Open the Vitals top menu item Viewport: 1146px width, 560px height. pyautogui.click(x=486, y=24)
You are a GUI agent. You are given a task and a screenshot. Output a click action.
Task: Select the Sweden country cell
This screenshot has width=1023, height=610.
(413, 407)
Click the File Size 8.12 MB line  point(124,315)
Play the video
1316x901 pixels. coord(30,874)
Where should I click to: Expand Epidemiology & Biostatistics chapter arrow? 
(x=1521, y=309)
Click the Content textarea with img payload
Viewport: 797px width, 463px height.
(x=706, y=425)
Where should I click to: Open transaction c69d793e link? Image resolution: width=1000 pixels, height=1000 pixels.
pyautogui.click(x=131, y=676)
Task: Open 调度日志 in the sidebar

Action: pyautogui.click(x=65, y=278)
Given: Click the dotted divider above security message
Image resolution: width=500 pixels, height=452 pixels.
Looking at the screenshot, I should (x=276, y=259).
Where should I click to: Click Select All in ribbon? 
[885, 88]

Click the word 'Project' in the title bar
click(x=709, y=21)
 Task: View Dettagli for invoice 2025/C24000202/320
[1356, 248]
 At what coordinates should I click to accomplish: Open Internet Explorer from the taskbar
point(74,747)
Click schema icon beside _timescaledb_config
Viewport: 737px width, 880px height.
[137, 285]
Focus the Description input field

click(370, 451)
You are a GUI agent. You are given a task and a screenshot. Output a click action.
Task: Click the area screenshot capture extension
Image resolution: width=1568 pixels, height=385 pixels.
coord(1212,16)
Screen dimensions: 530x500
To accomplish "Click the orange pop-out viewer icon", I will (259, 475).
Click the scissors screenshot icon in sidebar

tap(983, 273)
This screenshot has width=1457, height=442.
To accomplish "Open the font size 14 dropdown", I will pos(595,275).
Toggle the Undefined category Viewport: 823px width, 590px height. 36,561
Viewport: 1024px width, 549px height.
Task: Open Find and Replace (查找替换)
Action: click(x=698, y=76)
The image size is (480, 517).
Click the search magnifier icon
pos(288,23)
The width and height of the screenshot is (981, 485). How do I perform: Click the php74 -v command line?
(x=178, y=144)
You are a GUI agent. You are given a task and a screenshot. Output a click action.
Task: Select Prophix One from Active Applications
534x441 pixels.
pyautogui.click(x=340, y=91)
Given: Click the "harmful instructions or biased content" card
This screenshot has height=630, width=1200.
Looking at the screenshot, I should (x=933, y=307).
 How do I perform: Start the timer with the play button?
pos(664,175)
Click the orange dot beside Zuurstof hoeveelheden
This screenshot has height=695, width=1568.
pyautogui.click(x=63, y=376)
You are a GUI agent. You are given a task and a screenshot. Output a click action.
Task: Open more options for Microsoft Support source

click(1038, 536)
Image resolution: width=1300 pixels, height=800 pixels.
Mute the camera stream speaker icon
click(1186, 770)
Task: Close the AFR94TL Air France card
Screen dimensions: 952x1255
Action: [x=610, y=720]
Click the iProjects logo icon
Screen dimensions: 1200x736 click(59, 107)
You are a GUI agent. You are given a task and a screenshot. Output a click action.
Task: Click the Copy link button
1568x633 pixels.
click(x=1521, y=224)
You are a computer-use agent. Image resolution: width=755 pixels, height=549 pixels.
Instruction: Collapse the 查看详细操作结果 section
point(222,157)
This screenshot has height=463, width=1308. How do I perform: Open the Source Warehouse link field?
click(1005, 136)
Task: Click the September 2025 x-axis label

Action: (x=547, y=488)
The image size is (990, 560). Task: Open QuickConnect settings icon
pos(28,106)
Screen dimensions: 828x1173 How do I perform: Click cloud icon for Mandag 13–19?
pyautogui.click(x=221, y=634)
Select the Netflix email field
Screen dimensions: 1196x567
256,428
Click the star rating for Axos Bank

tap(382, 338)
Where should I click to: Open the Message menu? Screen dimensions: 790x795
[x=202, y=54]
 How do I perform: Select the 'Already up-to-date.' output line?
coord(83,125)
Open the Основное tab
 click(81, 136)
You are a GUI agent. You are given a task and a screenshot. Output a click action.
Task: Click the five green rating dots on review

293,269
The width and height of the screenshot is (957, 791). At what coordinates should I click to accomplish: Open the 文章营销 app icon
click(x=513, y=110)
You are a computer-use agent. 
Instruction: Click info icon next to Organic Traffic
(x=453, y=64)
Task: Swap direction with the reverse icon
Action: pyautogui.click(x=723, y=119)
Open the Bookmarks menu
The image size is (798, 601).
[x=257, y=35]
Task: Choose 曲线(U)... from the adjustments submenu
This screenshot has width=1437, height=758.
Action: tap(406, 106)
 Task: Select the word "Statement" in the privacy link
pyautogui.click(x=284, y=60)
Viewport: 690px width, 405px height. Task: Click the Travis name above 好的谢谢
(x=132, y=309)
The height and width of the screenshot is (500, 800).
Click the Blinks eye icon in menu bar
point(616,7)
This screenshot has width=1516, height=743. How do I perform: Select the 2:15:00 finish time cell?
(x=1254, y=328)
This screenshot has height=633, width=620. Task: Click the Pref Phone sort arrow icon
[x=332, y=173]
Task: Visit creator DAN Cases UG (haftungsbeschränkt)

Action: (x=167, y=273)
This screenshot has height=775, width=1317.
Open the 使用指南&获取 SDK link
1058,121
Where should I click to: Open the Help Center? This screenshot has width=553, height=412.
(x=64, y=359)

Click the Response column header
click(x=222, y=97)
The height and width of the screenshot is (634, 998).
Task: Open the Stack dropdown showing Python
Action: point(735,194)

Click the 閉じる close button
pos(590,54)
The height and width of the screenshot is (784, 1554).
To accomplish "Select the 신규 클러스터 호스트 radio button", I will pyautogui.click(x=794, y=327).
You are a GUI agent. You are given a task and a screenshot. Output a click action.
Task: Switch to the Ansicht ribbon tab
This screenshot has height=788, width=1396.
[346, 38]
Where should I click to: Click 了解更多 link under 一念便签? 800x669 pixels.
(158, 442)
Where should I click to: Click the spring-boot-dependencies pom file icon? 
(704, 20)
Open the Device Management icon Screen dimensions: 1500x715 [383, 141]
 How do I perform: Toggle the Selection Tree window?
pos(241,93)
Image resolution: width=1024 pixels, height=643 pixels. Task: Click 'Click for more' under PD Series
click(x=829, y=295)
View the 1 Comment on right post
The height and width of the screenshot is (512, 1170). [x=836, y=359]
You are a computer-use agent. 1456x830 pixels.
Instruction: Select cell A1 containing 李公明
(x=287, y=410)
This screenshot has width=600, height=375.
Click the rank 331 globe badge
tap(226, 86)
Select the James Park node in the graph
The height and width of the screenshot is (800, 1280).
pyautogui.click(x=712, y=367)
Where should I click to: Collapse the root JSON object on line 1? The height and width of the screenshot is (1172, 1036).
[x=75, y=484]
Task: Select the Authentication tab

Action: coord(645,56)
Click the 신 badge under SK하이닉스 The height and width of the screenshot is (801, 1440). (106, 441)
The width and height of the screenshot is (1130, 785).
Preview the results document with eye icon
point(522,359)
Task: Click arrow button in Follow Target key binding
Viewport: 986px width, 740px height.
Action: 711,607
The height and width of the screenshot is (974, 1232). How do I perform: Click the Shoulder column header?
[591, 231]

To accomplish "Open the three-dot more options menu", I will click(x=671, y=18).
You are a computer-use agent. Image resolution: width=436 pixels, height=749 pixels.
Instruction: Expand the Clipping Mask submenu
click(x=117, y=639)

++++++

Please give an exact copy of the entries above, from the line with "The height and width of the screenshot is (500, 800)." down to the line with "You are a computer-use agent. 1456x830", inclusive, and nothing else.

The height and width of the screenshot is (500, 800).
Click the Blinks eye icon in menu bar
point(616,7)
This screenshot has width=1516, height=743. How do I perform: Select the 2:15:00 finish time cell?
(x=1254, y=328)
This screenshot has height=633, width=620. Task: Click the Pref Phone sort arrow icon
[x=332, y=173]
Task: Visit creator DAN Cases UG (haftungsbeschränkt)

Action: (x=167, y=273)
This screenshot has height=775, width=1317.
Open the 使用指南&获取 SDK link
1058,121
Where should I click to: Open the Help Center? This screenshot has width=553, height=412.
(x=64, y=359)

Click the Response column header
click(x=222, y=97)
The height and width of the screenshot is (634, 998).
Task: Open the Stack dropdown showing Python
Action: point(735,194)

Click the 閉じる close button
pos(590,54)
The height and width of the screenshot is (784, 1554).
To accomplish "Select the 신규 클러스터 호스트 radio button", I will pyautogui.click(x=794, y=327).
You are a GUI agent. You are given a task and a screenshot. Output a click action.
Task: Switch to the Ansicht ribbon tab
This screenshot has height=788, width=1396.
[346, 38]
Where should I click to: Click 了解更多 link under 一念便签? 800x669 pixels.
(158, 442)
Where should I click to: Click the spring-boot-dependencies pom file icon? 
(704, 20)
Open the Device Management icon Screen dimensions: 1500x715 [383, 141]
 How do I perform: Toggle the Selection Tree window?
pos(241,93)
Image resolution: width=1024 pixels, height=643 pixels. Task: Click 'Click for more' under PD Series
click(x=829, y=295)
View the 1 Comment on right post
The height and width of the screenshot is (512, 1170). [x=836, y=359]
You are a computer-use agent. 1456x830 pixels.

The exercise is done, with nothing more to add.